Für das Bestehen eines Zeugnisverweigerungsrechts wäre erforderlich, dass die Nutzung der Aussagen der Sozialarbeiter*innen in den grundrechtlich geschützten Bereich der privaten Lebensführung nach Art. 2 Abs. 1 i.V.m. Art. 1 Abs. 1 GG eingriffe (BVerfG NJW 1972, 2214). Dabei handelt es sich um die Intimsphäre jedes Einzelnen, die als Ausgestaltung des allgemeinen Persönlichkeitsrechts vor sämtlichen Eingriffen geschützt ist. Als gemeinschaftsgebundener Teil der Gesellschaft müsse ein Bürger bzw. eine Bürgerin staatliches Handeln jedoch hinnehmen, wenn es im Interesse der Allgemeinheit stehe und nicht den absolut unantastbaren Lebensbereich eines Menschen, die Intimsphäre, betreffe (BVerfG NJW, 1972, 2214, 2215). Dieser unantastbare Lebensbereich sei im Fall der Fanprojekte nicht betroffen, sodass der Zugriff der öffentlichen Gewalt nicht ausgeschlossen werden könne. Im Vergleich zu den anderen in § 53 StPO genannten Berufsgruppen begründe das Berufsbild der Sozialarbeiter*innen kein höchstpersönliches, grundsätzlich keine Offenbarung duldendes Vertrauensverhältnis (BVerfG NJW 1972, 2214, 2215).
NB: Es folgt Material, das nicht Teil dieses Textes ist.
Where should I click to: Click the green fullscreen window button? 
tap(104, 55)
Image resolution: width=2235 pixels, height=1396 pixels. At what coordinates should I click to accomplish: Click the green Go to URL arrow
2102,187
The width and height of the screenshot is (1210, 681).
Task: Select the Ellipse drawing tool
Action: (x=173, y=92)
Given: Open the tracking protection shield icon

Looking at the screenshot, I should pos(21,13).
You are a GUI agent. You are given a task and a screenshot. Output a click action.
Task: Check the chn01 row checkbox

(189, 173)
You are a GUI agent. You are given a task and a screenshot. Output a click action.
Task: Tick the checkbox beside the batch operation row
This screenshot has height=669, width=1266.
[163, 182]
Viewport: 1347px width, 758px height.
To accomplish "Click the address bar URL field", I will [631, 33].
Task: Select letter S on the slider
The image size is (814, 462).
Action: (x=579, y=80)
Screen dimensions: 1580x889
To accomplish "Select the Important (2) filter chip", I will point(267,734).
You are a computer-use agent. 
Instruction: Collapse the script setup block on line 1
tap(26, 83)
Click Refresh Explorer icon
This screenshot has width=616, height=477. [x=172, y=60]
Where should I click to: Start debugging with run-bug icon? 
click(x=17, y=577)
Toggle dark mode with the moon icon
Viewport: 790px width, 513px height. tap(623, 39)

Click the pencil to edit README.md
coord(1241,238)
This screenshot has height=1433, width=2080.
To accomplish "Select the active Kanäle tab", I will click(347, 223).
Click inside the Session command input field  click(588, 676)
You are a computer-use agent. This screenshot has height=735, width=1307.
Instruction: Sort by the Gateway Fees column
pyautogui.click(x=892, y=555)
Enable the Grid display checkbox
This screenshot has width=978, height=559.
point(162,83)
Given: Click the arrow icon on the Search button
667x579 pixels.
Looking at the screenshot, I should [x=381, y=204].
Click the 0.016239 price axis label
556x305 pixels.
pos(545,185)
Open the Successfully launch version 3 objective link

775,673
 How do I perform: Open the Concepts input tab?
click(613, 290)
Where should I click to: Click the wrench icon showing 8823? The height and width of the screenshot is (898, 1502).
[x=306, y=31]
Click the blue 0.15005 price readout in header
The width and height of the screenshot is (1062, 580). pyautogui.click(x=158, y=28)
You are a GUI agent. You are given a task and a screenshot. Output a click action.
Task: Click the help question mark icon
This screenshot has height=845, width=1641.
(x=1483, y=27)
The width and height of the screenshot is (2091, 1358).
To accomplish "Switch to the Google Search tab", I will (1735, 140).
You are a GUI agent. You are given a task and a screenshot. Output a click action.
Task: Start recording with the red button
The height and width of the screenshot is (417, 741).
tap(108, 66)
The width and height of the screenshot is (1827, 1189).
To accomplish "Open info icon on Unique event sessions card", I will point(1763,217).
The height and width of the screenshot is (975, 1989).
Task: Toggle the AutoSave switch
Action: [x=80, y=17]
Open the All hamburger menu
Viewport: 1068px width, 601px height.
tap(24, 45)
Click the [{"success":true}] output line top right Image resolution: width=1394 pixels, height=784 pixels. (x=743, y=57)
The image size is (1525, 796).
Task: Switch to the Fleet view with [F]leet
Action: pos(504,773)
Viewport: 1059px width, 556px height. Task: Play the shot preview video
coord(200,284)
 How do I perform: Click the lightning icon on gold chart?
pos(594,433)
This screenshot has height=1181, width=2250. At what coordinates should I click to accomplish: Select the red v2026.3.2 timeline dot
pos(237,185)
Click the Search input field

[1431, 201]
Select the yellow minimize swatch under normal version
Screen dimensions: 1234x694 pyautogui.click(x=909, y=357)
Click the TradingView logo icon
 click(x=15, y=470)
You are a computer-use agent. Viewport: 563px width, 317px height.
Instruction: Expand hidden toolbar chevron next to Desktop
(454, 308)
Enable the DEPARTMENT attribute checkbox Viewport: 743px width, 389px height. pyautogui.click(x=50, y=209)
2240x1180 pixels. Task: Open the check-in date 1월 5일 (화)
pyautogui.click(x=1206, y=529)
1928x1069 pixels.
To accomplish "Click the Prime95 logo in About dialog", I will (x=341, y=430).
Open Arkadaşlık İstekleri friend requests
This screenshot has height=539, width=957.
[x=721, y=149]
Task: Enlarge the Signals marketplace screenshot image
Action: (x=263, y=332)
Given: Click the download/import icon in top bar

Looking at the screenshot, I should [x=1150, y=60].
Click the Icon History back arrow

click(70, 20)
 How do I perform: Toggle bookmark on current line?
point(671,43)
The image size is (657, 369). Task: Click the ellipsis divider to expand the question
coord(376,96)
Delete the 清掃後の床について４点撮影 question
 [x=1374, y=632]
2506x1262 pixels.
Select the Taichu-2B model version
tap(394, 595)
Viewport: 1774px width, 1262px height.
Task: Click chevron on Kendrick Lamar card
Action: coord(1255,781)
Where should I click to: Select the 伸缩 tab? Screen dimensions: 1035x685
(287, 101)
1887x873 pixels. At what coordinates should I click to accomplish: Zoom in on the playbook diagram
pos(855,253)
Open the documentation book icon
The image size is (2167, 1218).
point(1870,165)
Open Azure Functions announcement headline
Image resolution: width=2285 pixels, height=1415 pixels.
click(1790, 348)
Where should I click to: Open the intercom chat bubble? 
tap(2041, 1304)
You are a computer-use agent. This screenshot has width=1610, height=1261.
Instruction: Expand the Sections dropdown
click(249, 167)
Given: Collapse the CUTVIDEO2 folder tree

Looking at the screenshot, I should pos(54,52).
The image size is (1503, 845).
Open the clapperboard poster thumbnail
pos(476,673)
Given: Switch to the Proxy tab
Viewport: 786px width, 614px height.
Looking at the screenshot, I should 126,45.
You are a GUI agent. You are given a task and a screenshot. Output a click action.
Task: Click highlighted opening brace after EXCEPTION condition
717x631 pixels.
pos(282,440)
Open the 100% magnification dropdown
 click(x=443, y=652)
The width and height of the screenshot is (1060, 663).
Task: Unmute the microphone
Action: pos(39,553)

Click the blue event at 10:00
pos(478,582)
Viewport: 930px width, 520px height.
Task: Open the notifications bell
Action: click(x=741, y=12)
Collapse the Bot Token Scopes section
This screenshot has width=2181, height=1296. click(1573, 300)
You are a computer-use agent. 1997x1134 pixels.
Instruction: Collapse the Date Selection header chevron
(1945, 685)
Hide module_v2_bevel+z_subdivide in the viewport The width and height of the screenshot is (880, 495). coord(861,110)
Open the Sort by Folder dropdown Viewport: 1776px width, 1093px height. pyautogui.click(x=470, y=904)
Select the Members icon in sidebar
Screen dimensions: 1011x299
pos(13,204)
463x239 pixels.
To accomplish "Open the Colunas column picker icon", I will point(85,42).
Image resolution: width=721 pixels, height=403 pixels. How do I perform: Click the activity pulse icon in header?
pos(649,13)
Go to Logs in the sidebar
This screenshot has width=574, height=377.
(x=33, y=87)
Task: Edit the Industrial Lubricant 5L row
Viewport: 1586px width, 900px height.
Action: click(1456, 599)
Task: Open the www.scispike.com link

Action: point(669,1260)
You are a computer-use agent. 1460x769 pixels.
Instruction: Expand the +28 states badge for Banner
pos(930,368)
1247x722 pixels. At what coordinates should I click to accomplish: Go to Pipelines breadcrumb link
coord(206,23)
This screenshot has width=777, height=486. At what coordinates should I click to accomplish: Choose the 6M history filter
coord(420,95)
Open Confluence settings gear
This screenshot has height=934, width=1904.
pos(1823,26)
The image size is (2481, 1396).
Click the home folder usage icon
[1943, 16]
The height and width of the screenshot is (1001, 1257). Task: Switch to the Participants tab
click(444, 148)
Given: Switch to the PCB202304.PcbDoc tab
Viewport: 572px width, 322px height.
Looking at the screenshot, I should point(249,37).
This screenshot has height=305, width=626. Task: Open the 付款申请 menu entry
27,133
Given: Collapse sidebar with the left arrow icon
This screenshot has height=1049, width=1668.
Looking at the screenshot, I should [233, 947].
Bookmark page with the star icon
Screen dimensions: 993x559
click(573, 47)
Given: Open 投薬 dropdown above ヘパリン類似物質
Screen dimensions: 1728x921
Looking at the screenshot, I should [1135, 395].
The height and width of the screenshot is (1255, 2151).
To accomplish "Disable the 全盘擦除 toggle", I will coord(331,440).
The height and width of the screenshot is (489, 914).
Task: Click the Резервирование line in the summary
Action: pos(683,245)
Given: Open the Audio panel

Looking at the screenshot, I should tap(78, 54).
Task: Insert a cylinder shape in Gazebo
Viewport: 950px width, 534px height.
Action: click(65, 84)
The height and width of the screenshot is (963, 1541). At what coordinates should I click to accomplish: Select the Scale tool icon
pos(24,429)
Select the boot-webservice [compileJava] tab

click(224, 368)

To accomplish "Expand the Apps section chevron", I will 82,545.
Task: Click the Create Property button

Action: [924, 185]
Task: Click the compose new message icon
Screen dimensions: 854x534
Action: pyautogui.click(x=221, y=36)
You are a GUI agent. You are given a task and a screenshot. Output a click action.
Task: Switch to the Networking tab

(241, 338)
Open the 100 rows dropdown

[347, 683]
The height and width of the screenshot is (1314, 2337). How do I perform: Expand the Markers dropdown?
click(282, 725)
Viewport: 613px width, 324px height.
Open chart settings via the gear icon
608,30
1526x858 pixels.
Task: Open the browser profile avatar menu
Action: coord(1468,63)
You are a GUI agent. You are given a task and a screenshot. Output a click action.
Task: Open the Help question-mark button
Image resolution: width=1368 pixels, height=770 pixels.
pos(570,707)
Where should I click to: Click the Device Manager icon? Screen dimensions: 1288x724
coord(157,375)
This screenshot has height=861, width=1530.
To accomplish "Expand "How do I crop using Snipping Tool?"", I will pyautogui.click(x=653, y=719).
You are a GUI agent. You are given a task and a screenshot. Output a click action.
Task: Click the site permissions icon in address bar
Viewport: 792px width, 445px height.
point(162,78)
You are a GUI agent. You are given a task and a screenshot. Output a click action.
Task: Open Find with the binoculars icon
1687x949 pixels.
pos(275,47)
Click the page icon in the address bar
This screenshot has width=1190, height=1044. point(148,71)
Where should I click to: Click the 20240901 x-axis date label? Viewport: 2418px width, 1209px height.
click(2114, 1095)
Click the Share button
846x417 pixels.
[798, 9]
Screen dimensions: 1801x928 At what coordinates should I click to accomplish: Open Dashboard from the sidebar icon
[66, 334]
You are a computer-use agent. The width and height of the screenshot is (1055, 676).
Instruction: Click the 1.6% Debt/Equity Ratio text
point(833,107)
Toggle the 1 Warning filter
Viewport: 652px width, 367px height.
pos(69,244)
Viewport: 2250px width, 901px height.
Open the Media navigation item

Sofern den Jugendlichen die Möglichkeit gegeben wird, ihre Taten gegenüber den Sozialarbeiter*innen zu gestehen und aufzuarbeiten, sei nicht garantiert, dass eine Verhaltensverbesserung stattfinde. Sofern eine Tat nicht abgeurteilt werde, bestehe bei folgenden Taten keine Möglichkeit zu einer strafrechtlich exakten Beurteilung. Dies werde durch das Zeugnisverweigerungsrecht in der Sozialen Arbeit weiter bestärkt. Damit bestehe die Möglichkeit das Justizsystem zu umgehen und über die Arbeit mit Sozialarbeiter*innen Taten zu verdecken, ohne dass eine Besserung des Verhaltens auftrete. Dass die erbrachte Arbeit bahnbrechende Verbesserungen schaffe, sei nicht zu erwarten, sodass Straftäter*innen zumindest zunächst ungeahndet immer wieder straffällig werden könnten.
Ist es Zeit für ein Zeugnisverweigerungsrecht für Soziale Arbeiter*innen?
Die Frage, ob ein solches Zeugnisverweigerungsrecht in der Form, wie es für andere Berufsgruppen gilt, für die Soziale Arbeit eingeführt werden soll, erfordert eine breit gedachte Abwägung aller angesprochenen Gesichtspunkte.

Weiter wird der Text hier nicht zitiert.